Jiaqing Liu; Jiaqing Liu; Jiaqing Liu; ChangDong Chen; ChangDong Chen; ChangDong Chen; Xiao Li; Xiao Li; Jingwen Li; Jingwen Li; Daxing Dong; Daxing Dong; Youwen Liu; Youwen Liu; Yangyang Fu; Yangyang Fu; Yangyang Fu

doi:10.1364/OE.479755

1. Introduction

Bound state in the continuum (BIC) is a localized state that coexists with the continuum spectrum. Owing to its strong localization and the infinite quality (Q) factor [1,2], BIC has recently attracted great attention. In fact, BIC is a dark mode that has an invisible scattering spectrum and thus cannot be directly measured. In contrast, a quasi-BIC with finite Q factor, collapsing from the genuine BIC, is manifested by a detectable Fano resonance in the spectrum, which has been explored for numerous applications, including sensors [3,4], lasers [5], harmonic wave generation [6] and weak displacement enhancement [7]. How to conveniently generate a BIC is important for the applications of quasi-BICs.
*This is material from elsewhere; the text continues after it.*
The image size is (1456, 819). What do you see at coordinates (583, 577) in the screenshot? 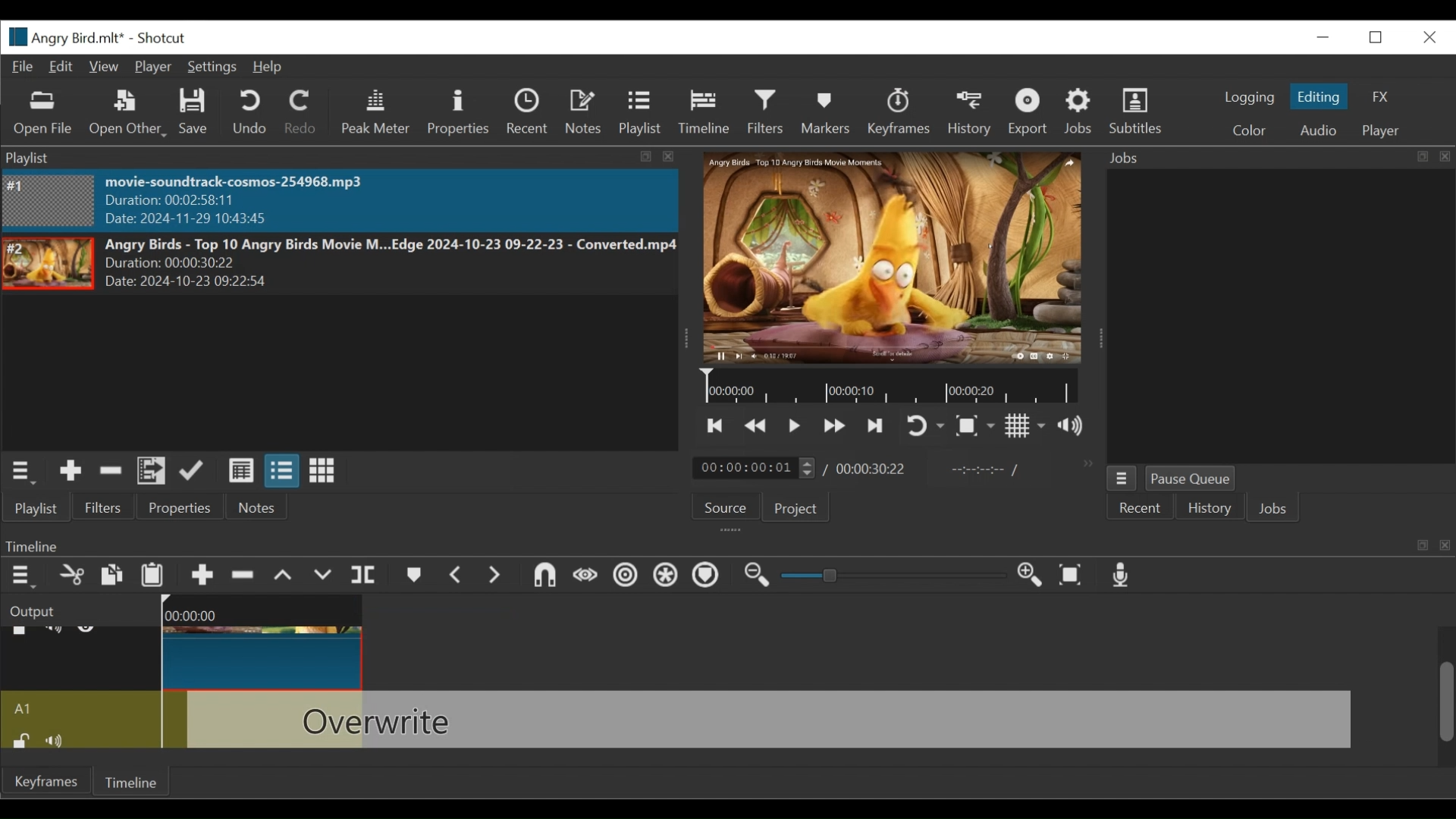
I see `Scrub while dragging` at bounding box center [583, 577].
Generally, the symmetry-protected BIC is a simple way to achieve quasi-BICs by slightly breaking the geometric symmetry. Many different structures, such as photonic crystal slabs [8–10], gratings [11,12], plasmonic structures [13] and dielectric disk chains [14], were proposed to realize quasi-BICs, while only a single quasi-BIC within a given frequency range is achieved. Rather than a single quasi-BIC, dual quasi-BICs are more noticeable due to the advantage of multiple resonances in a narrow spectrum, which offers more possibilities for designing multifunctional sensors and modulators. Recently, dual-BICs were realized in all-dielectric compound gratings [15–18] by breaking the geometric symmetry, such as the space between gratings, the width of sub-cells and the incident angle. However, the key issue for generating dual quasi-BICs is the lack of tunability, since these designed structures based on the broken geometric symmetry cannot be changed once fabricated, which limits the scope of applications in practice.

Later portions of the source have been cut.